Mark Steyn comments on yesterday’s U.K. election. His thoughts are consistent with Scott’s, but expressed in Mark’s unique voice:
Across the United Kingdom almost every constituency voted for lefties of various stripes – not just victorious Labour lefties, but also Scots nationalist lefties, Irish republican lefties, eco-lefties, Islamo-lefties and, of course, duplicitous pseudo-conservative lefties: you can get it in any colour as long as it’s red. So, if you’re one of those Britons concerned about, say, transformative mass migration or the right to freedom of speech, things are going to spend the next few years getting worse before there is any prospect of course correction.
“Red” in the U.K. is blue in America.
This is not 1997, and Starmer is not Blair. Sir Keir has pulled off what the commentators are calling a “loveless landslide”. He was the beneficiary, in England, of the implosion of the Conservative Party and, north of the border, of the implosion of the Scottish National Party – both entirely deserved. Yet Labour’s share of the vote is five points lower than Jeremy Corbyn’s supposedly humiliating defeat in 2017: in fact, it is the lowest share of the vote for any majority-winning party ever – just thirty-five per cent.

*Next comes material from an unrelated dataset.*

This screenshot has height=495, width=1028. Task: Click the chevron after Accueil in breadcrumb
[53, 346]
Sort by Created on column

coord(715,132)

Britain’s demographic transformation is being reflected in Parliament:
Sir Keir has lost four sitting Labour MPs (and potential Cabinet ministers) to “pro-Gaza independents” – by name, Shockat Adam (in Leicester), Adnan Hussain (in Blackburn), Ayoub Khan (in Perry Barr) and Iqbal Hussain Mohamed (in Dewsbury). … Four “pro-Gaza” MPs doesn’t sound like a lot, but, for purposes of comparison, it’s exactly the same number as Nigel Farage’s Reform party managed to elect.

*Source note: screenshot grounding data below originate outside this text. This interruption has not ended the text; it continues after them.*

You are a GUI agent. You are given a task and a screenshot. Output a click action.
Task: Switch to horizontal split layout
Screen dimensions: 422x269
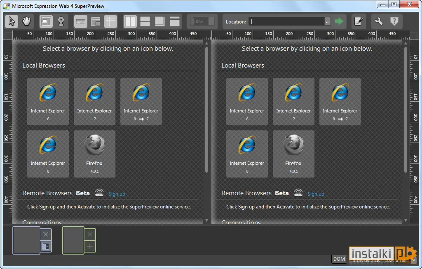145,21
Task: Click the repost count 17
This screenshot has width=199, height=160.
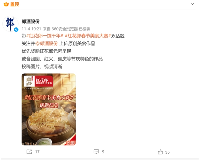Action: 37,152
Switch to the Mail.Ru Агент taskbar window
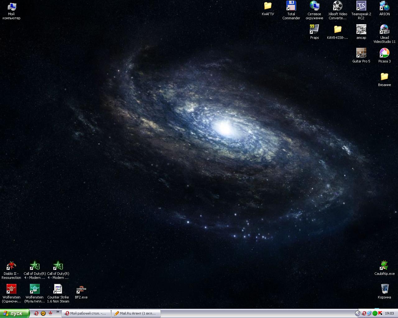The height and width of the screenshot is (318, 398). (x=136, y=313)
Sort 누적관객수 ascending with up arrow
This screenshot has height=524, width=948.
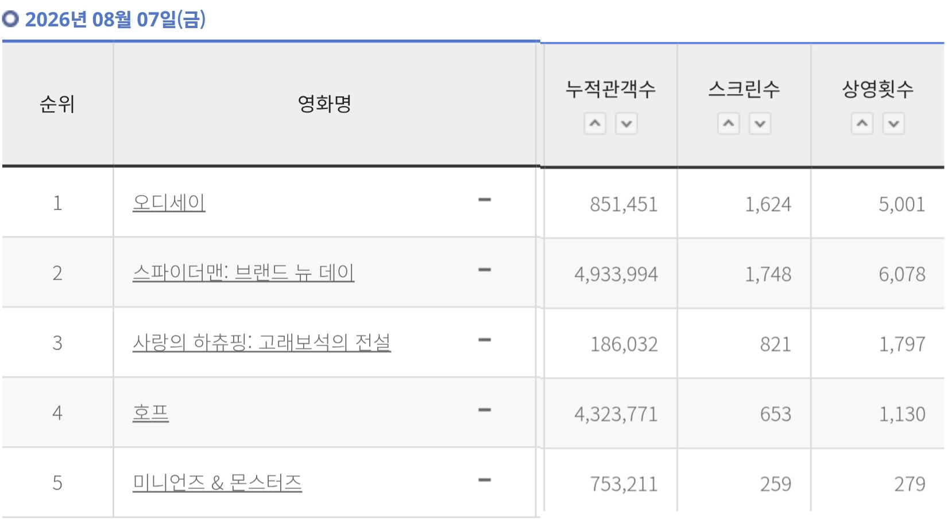(x=595, y=123)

The Conservative Party’s fundamental problem is that it stopped being conservative:
Effective politicians don’t “move towards the centre”; they move the centre towards them, as Mrs Thatcher and President Reagan did. Instead, the Conservatives squandered fourteen years playing on the left’s terms, and the result is a political culture that has never been less conservative, and a land where nothing works, from the creepily fetishised National Health Service to the wanker constabulary.
***
Mrs Thatcher’s famous line was: First you win the argument; then you win the election. The “Conservative” party spent fourteen years not making any conservative arguments, and thus last night was entirely predictable.
And yet, when all is said and done, it seems pretty clearly true that in Britain, unlike America, conservatives are a distinct minority.
UPDATE: Here is some fallout from yesterday’s election that I am sure Mark would appreciate:
Migrants in northern France celebrating a Labour victory have given Sir Keir Starmer a nickname and have vowed to cross the Channel at the “first chance” they get.
Speaking to the Telegraph, some of the migrants welcomed a new government and said they would risk crossing the Channel in small boats as soon as weather permitted.
***
Amir, 23, a bean seller from Kurdistan, said migrants had given Sir Keir a nickname that roughly translates as a man who works for refugees or workers.He said: “We are calling him [Starmer] ‘Party Krekaran’ because we have heard that this guy is really helpful to the refugees.”
Amir added that he would make the crossing “as soon as possible” now Sir Keir Starmer is in power.
I’m not sure the Brits are going to like what they voted for.